▸ **Directions**: Below is a block of records. Copy every line in it that contains the word "computer".

▸ **Available data**:
------------------------------------------------
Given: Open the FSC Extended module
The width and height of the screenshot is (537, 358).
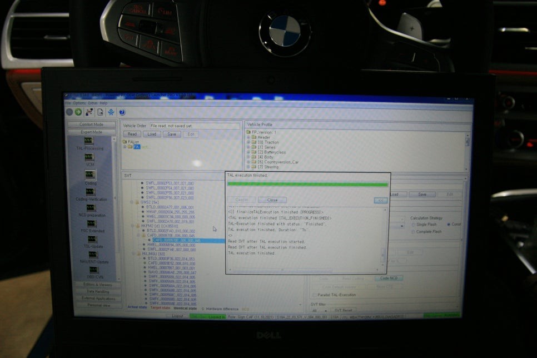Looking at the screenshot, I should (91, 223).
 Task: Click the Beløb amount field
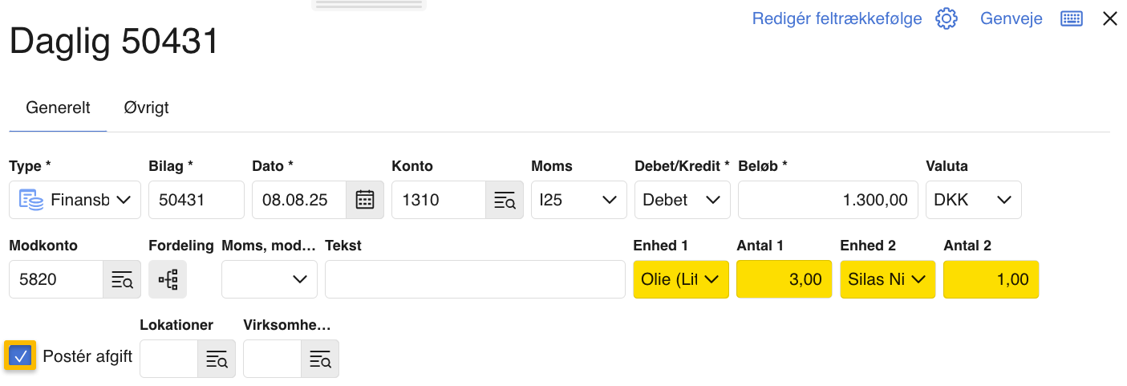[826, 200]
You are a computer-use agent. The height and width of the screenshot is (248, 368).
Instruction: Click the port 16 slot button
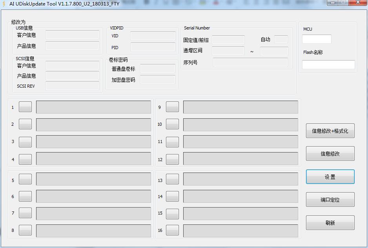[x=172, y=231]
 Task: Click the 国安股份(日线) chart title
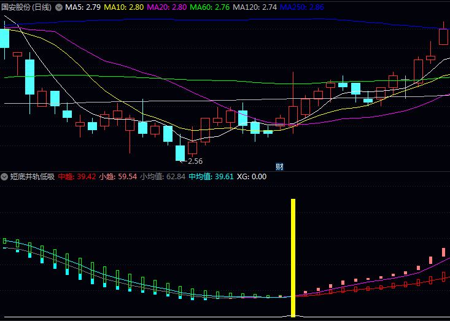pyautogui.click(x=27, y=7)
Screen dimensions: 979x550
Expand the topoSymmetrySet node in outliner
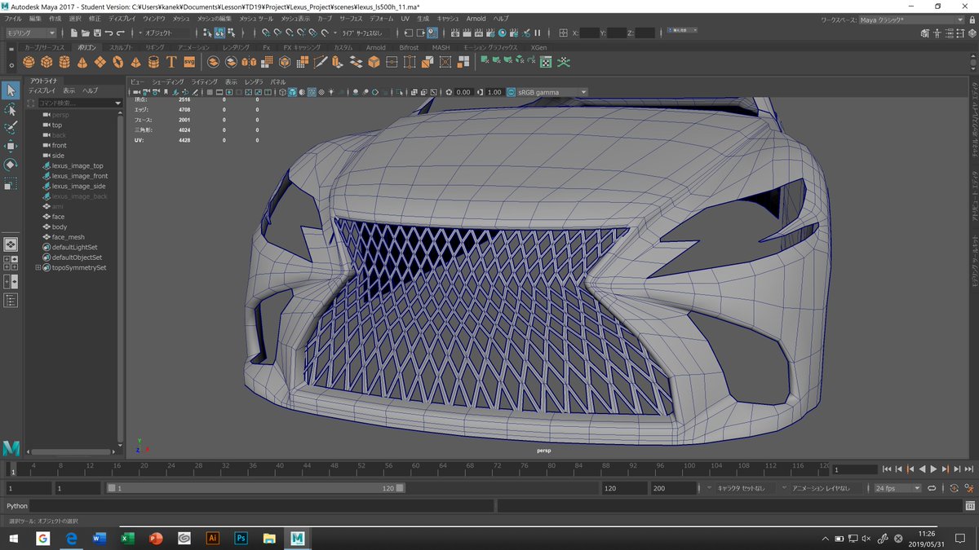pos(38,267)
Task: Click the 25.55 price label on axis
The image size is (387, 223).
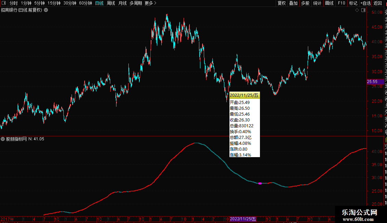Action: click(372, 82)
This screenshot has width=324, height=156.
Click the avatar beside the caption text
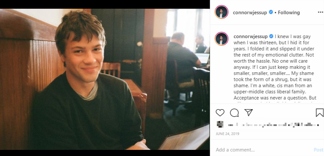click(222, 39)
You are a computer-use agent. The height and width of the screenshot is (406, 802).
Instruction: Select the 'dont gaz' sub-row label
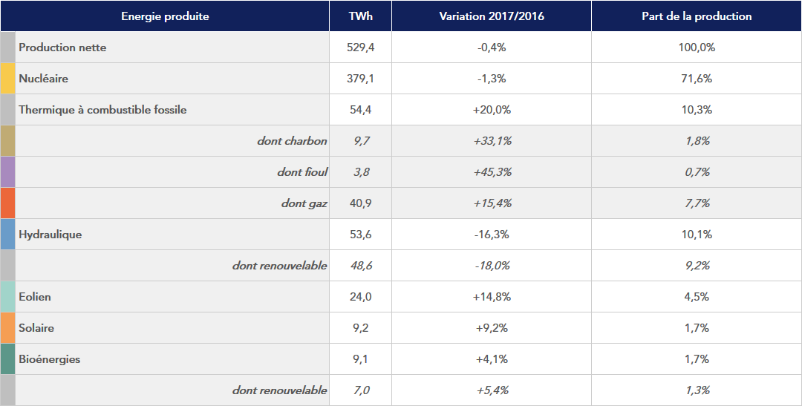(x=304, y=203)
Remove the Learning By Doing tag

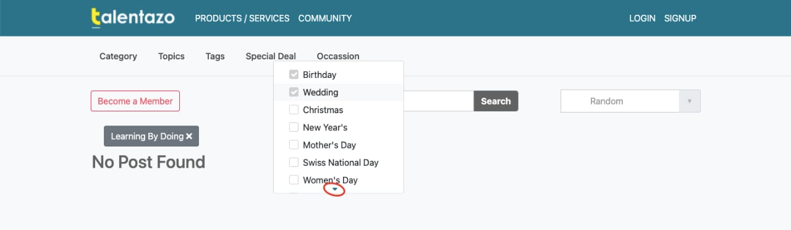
------------------------------------------------
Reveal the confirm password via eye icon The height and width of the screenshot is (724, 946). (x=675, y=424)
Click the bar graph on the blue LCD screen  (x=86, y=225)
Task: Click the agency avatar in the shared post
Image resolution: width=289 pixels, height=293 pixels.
------------------------------------------------
▸ **Response for this exercise**:
You are a computer-use agent. The height and width of the screenshot is (248, 368).
You are a computer-use agent. The height and width of the screenshot is (406, 802).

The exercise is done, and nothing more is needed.